[WHAT IS BEING ASKED]:
Your answer should consist of the lines in the data below that contain "agent".

[Stored data entries]:
• • •

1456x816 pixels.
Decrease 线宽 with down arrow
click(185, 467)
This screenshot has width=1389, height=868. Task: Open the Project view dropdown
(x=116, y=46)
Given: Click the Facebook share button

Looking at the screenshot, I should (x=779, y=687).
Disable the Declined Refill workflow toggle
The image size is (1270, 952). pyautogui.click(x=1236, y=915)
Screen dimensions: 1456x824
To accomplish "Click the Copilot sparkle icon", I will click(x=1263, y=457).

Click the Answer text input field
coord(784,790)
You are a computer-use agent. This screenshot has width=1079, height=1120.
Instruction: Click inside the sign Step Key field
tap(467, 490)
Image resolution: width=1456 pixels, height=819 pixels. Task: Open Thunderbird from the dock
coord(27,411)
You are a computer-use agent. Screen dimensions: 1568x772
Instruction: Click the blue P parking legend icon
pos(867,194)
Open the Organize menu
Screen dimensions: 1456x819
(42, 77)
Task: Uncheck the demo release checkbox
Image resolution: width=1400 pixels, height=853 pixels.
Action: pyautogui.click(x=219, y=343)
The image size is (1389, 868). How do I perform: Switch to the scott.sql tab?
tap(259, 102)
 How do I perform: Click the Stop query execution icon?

• • •

[WRITTEN REPLY]:
You are a computer-use agent. This screenshot has width=1079, height=1120.
You are a computer-use agent. Screen dimensions: 1568x772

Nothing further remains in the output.